• _Information given_:
=== Section Start ===

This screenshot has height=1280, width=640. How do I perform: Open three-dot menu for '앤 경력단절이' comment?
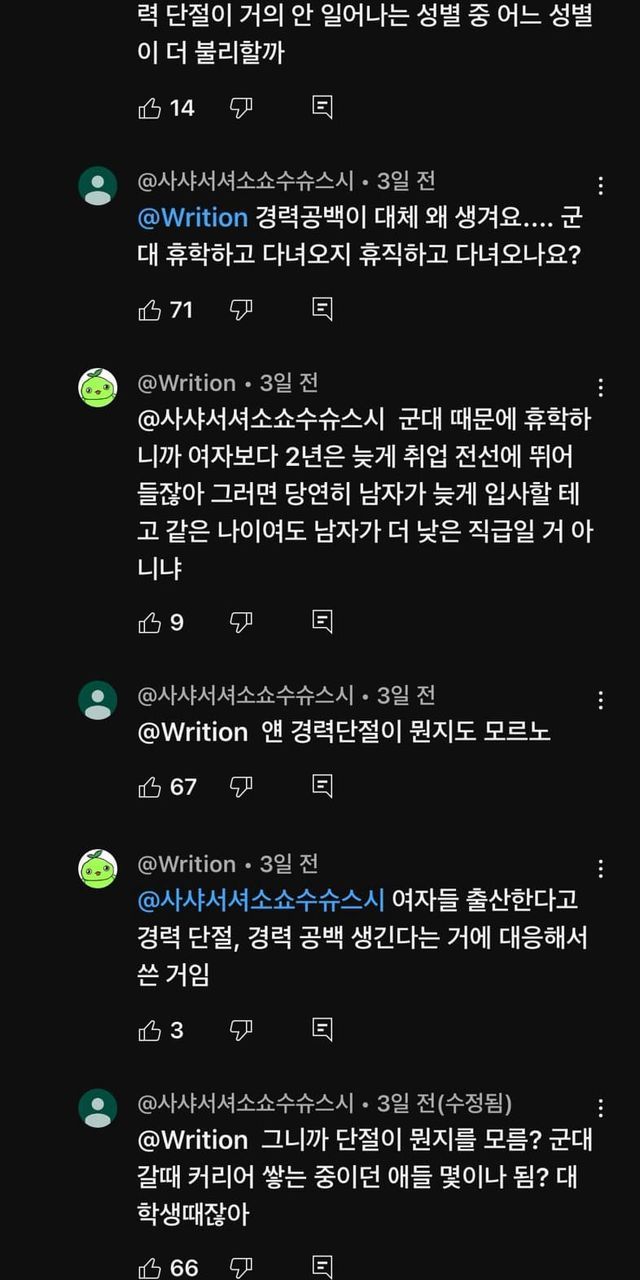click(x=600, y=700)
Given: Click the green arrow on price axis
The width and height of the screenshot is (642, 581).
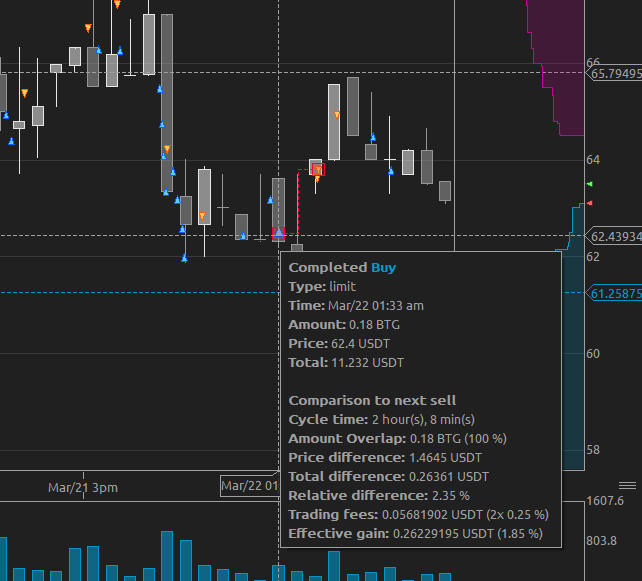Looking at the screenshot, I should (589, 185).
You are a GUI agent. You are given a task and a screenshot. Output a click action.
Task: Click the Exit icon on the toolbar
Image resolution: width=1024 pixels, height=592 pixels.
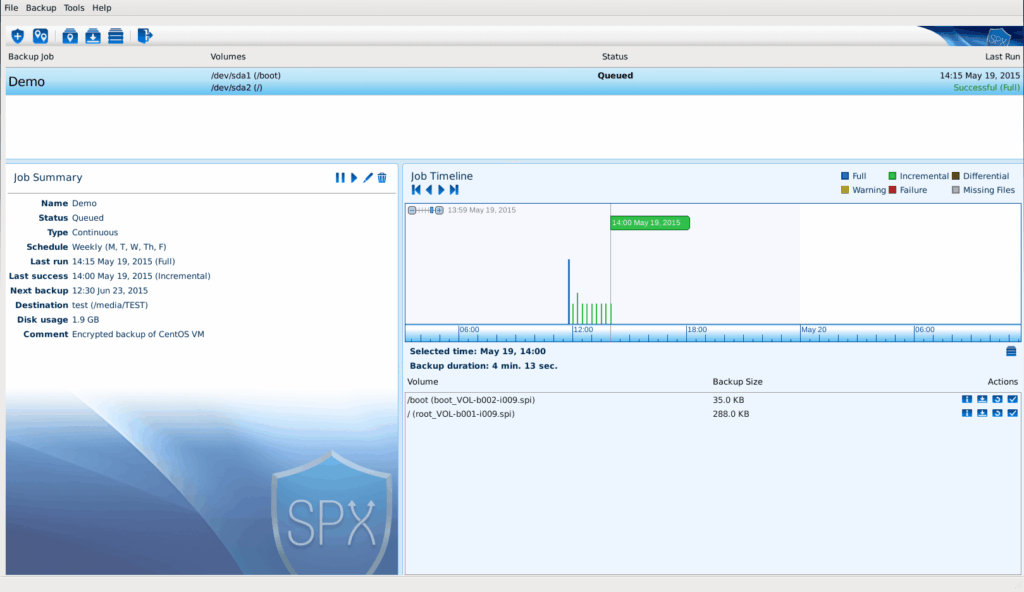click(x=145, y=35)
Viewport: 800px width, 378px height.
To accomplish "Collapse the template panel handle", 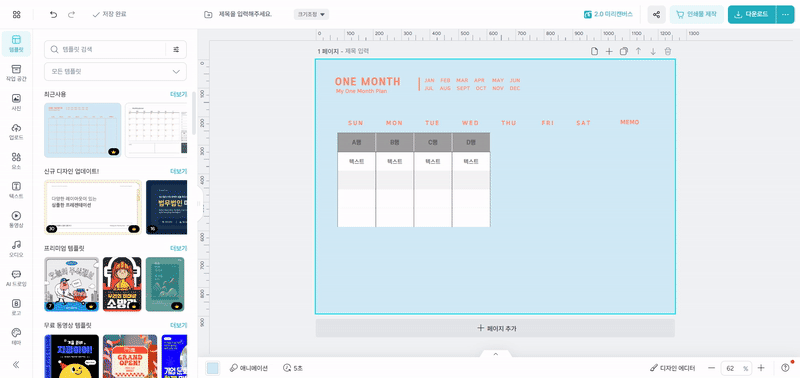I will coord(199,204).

=== Section End ===
=== Section Start ===

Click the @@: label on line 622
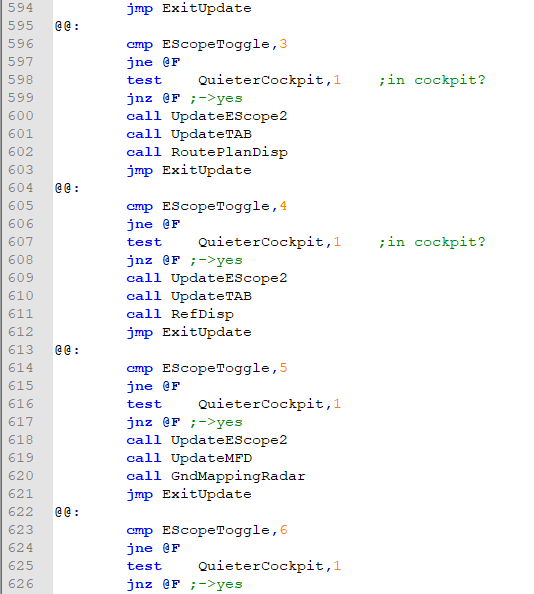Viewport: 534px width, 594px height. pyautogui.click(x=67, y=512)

=== Section End ===
=== Section Start ===

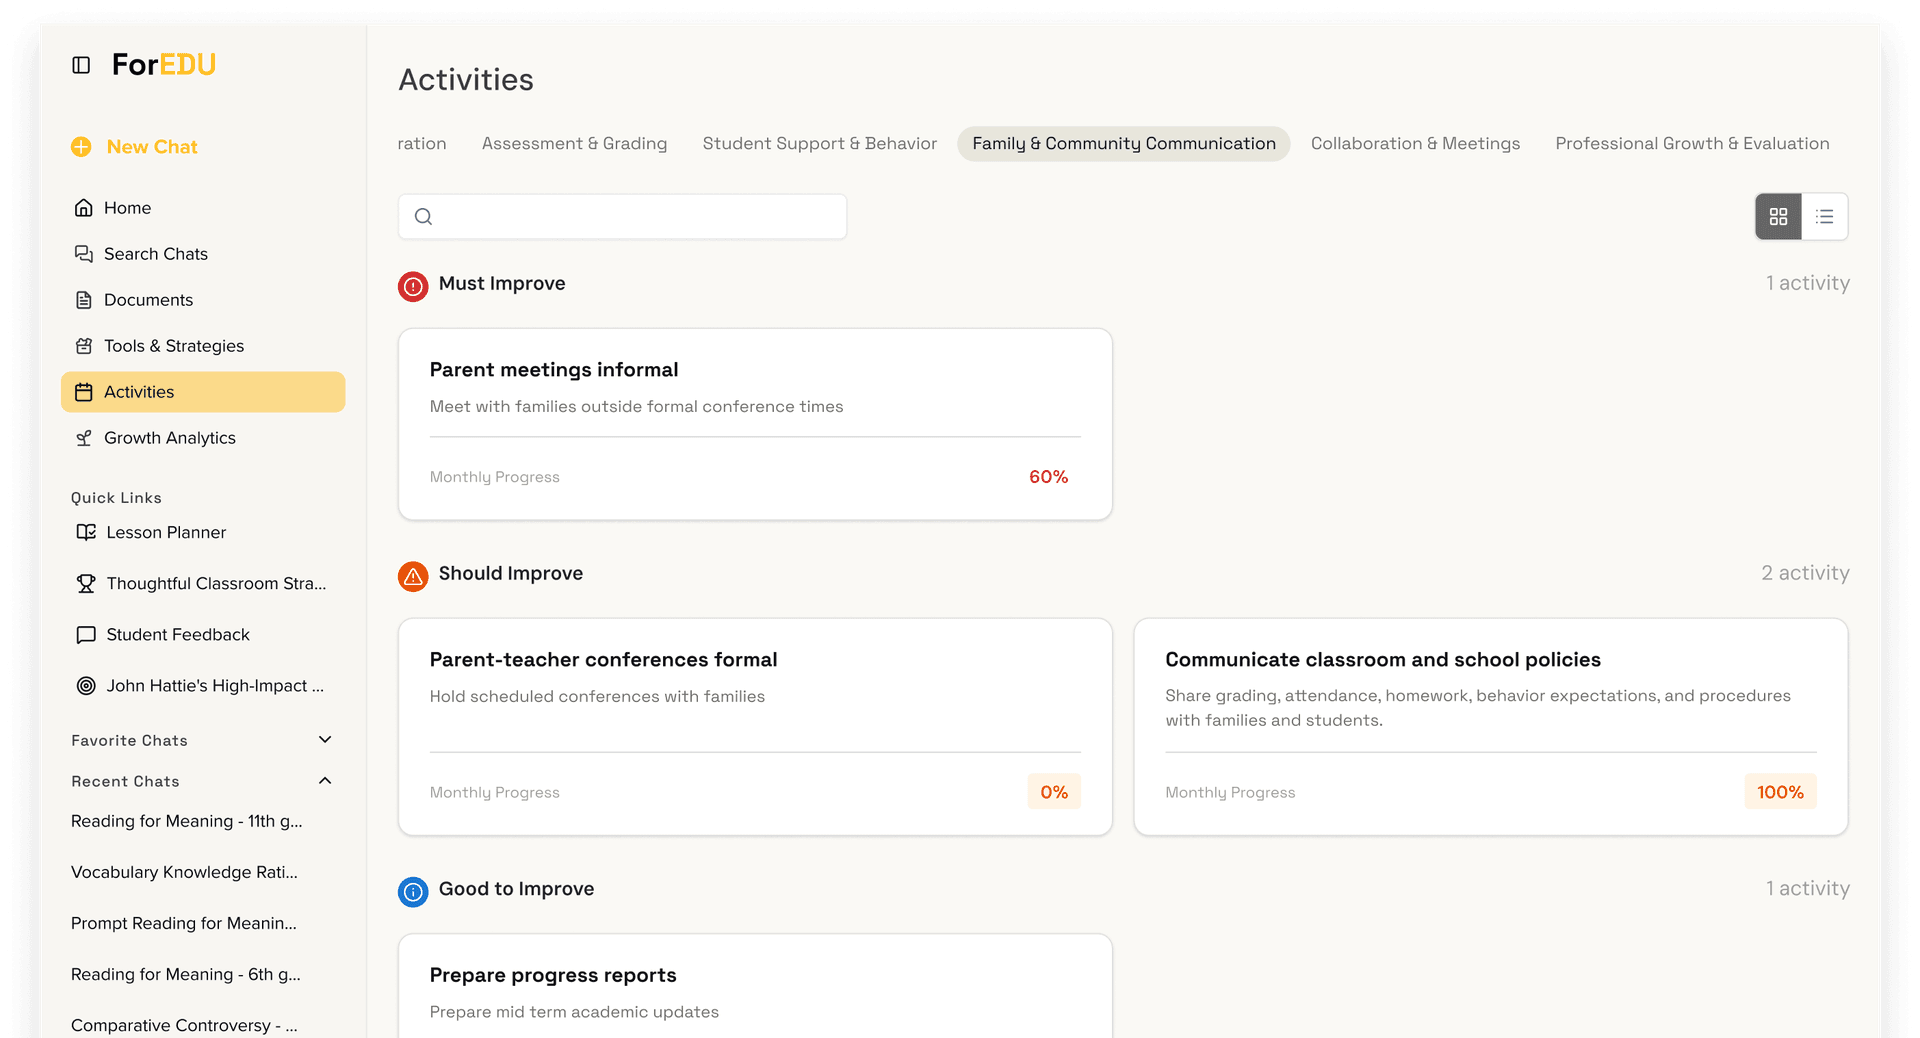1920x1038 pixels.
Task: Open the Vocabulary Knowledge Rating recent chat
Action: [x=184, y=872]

=== Section End ===

• _Task item_:
Range to print from the listing above: from the line with "Given: Click the green arrow on price axis" up to and including the line with "Viewport: 800px width, 378px height.". Please print those lines exactly, with no pictures and nothing more.

• _Solved problem_:
Given: Click the green arrow on price axis
The width and height of the screenshot is (642, 581).
Looking at the screenshot, I should (589, 185).
You are a GUI agent. You are given a task and a screenshot. Output a click action.
Task: Click the Exit icon on the toolbar
Image resolution: width=1024 pixels, height=592 pixels.
click(x=145, y=35)
Viewport: 800px width, 378px height.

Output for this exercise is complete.